New lamps for old — that’s what the novelist gives us: he beats the rugs, and with a bit of torn T-shirt he works the Old English petroleum distillate into the starved fleurette of the doubtful fauteil , and suddenly those huddled movables we always vaguely knew we owned and yet never gave their due seem worth hauling out into sunlit living rooms: the city of sleeping things and kings starts up, staggers in, and begins raving like Vault Whitman, who in 1855, ten years before Ruskin had imagined saying “Open Sesame” to the enchanted and encrypted city of the dead, in his thereafter suppressed Introduction to the first edition of Leaves of Grass (an edition that Malcolm Cowley calls, in his Penguin introduction, “the buried masterpiece of American writing”), wrote:

The greatest poet forms the consistence of what is to be from what has been and is. He drags the dead out of their coffins and stands them again on their feet … he says to the past, Rise and walk before me that I may realize you.

Whitman, though, only uses lumber to mean timber .

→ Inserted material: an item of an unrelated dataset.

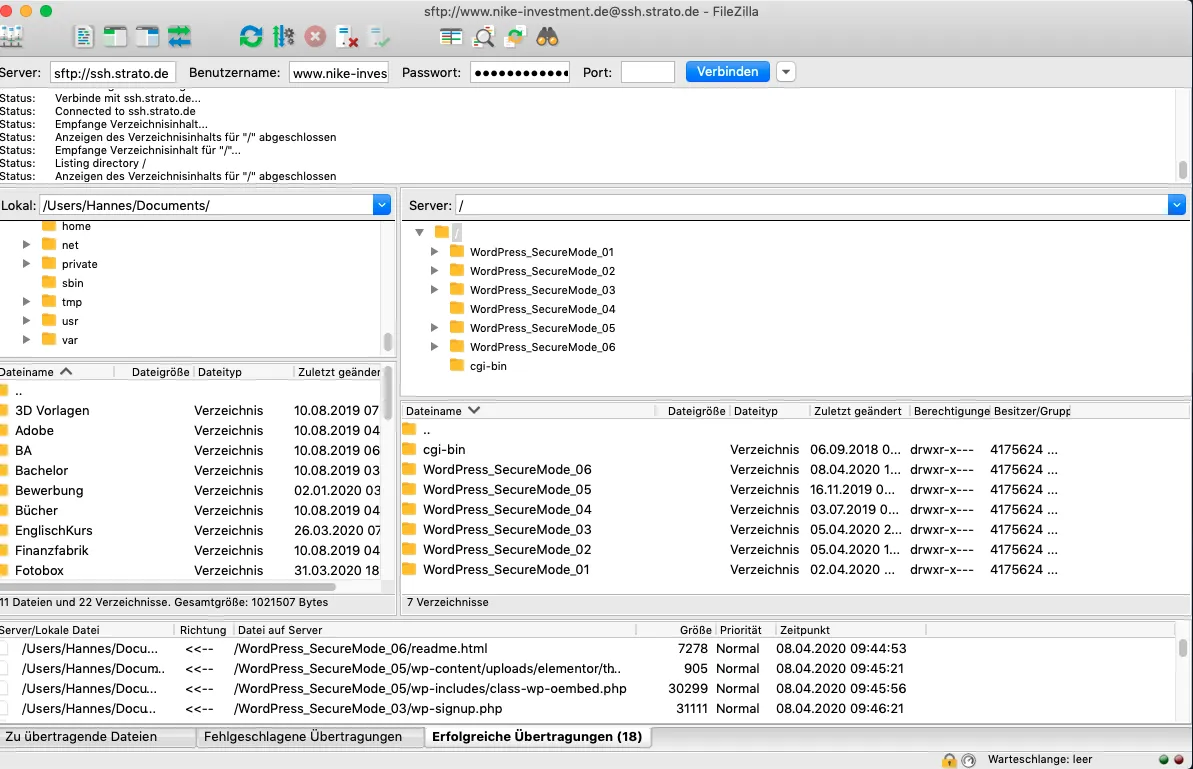The height and width of the screenshot is (769, 1193).
Task: Open local path Lokal dropdown
Action: [x=382, y=205]
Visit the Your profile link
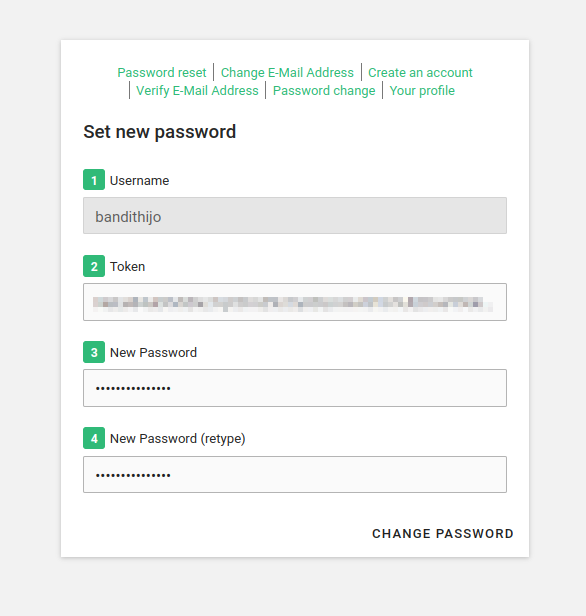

Or, less hysterically, Proust could be remembering Middlemarch . During his tussles with the writing of Jean Santeuil he said in a letter: “There are moments when I wonder whether I do not resemble the husband of Dorothea Brook in Middlemarch , and whether I am not collecting ruins.” 3Of Middle-march ’s pasty and cold-fingered Mr. Casaubon — the collector of dead mythologies, whose promised Key to them all turns out to open nothing more than a cabinet of dry and worthless salvages from a lifetime of severe study — the impassioned Will Ladislaw says to Dorothea:

“Do you not see that it is no use now to be crawling a little way after men of the last century — men like Bryant — and correcting their mistakes? — living in a lumber-room and furbishing up broken-legged theories about Chus and Mizraim?”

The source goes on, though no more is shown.